## Start

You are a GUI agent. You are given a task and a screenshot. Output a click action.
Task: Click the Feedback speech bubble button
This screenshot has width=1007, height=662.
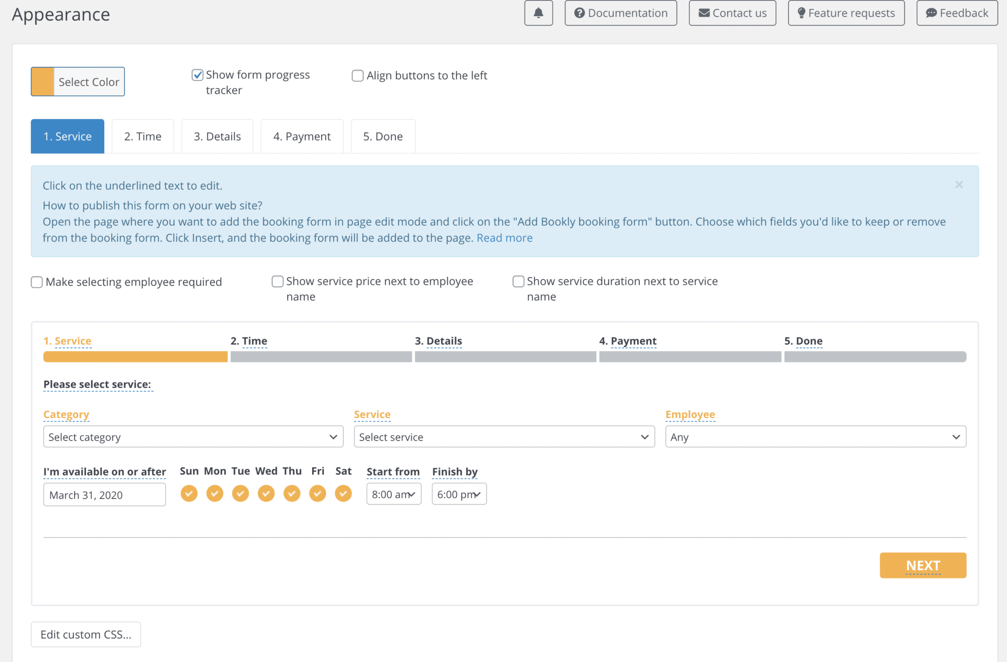tap(957, 13)
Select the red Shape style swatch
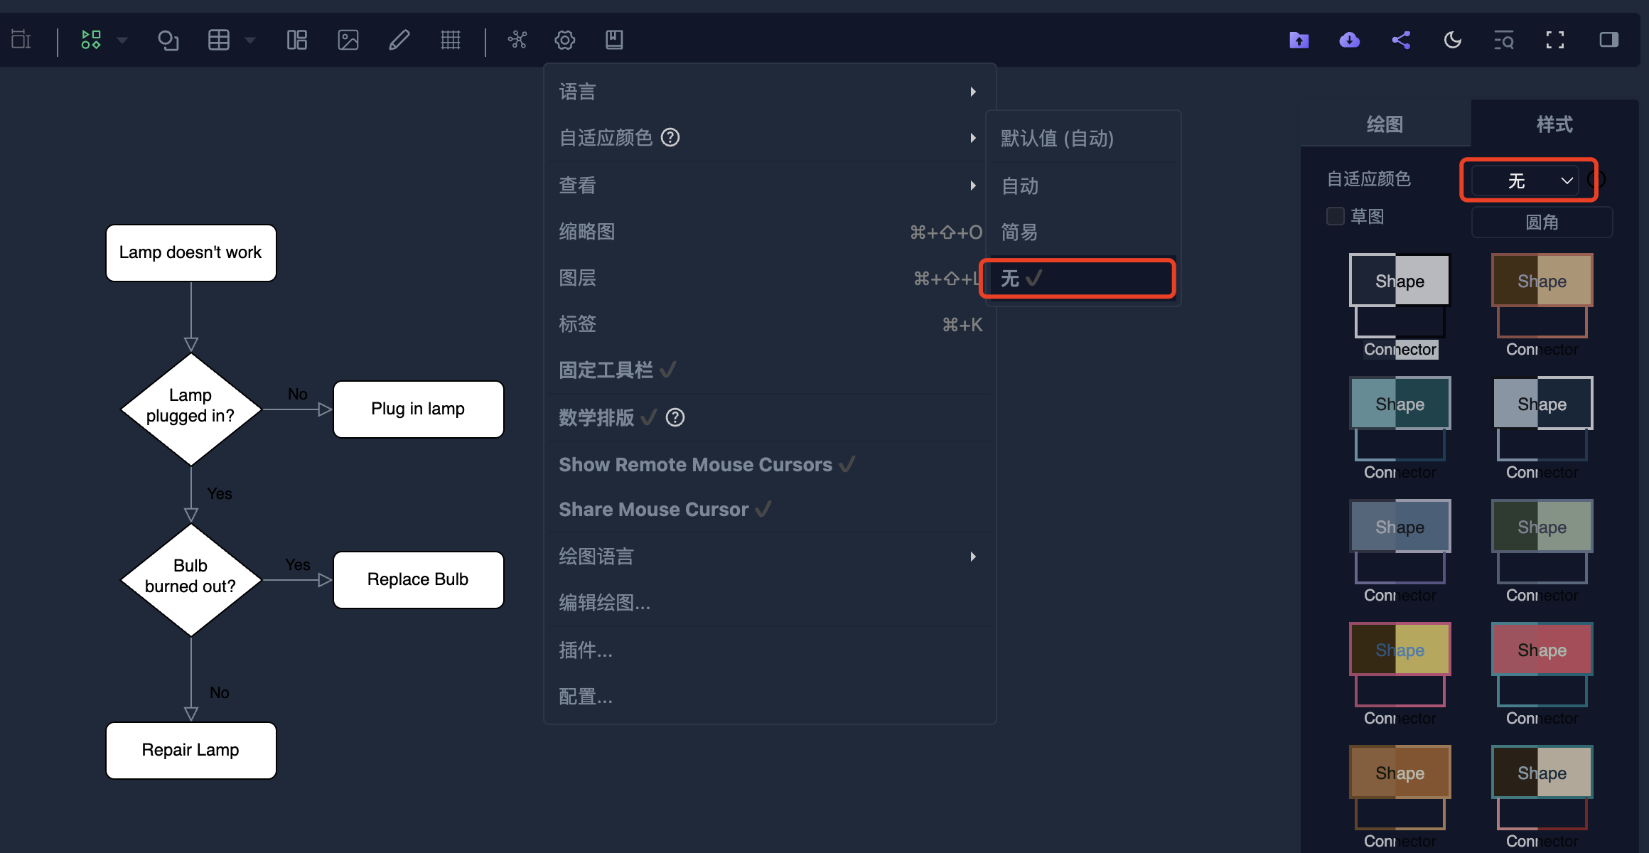The width and height of the screenshot is (1649, 853). [x=1542, y=650]
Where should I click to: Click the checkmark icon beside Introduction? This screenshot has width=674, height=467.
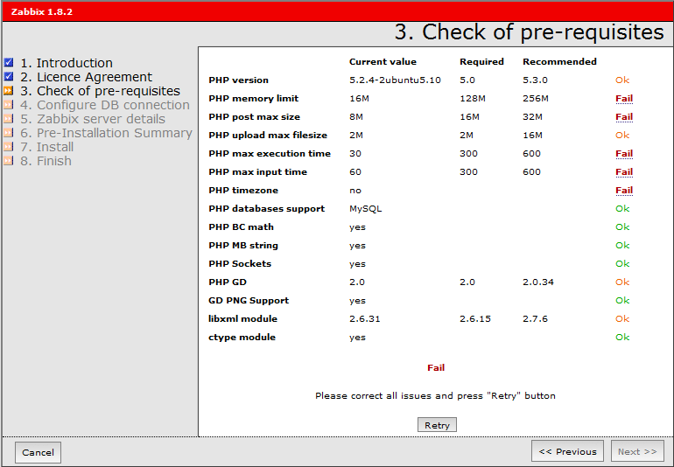(x=9, y=63)
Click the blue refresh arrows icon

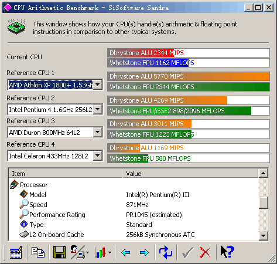click(x=166, y=252)
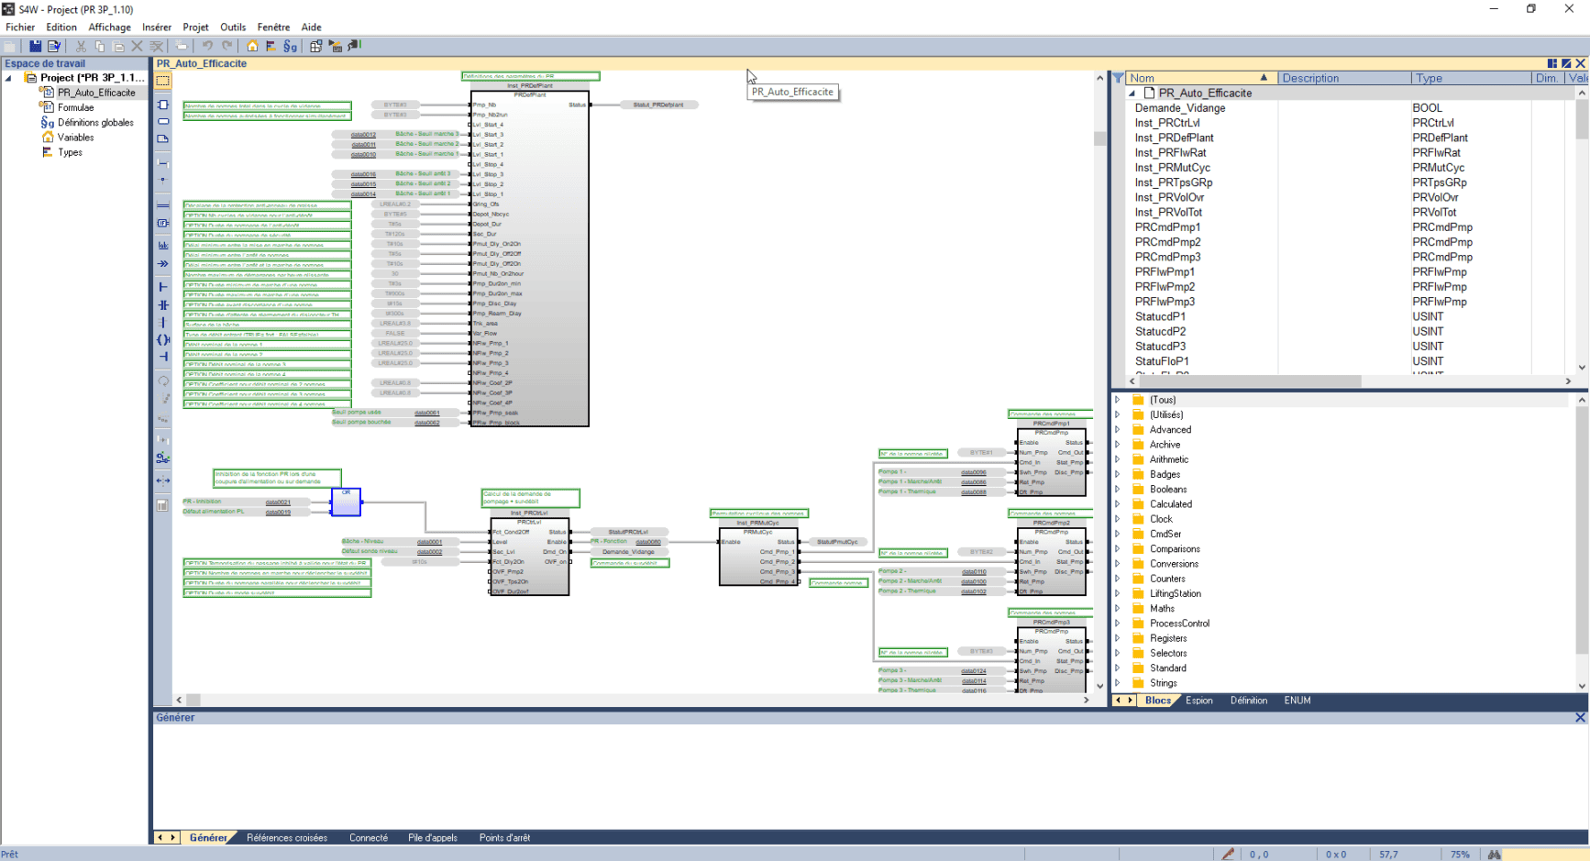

## End

-- To be done --
Reproduce every row above word for word, leaving out the pictures.

-- Exercise solution --
You are a GUI agent. You are given a task and a screenshot. Output a click action.
Task: Click the Feedback speech bubble button
This screenshot has width=1007, height=662.
tap(957, 13)
Select the red Shape style swatch
The width and height of the screenshot is (1649, 853). [x=1542, y=650]
Where should I click to: Click the checkmark icon beside Introduction? This screenshot has width=674, height=467.
(x=9, y=63)
Click the blue refresh arrows icon

click(x=166, y=252)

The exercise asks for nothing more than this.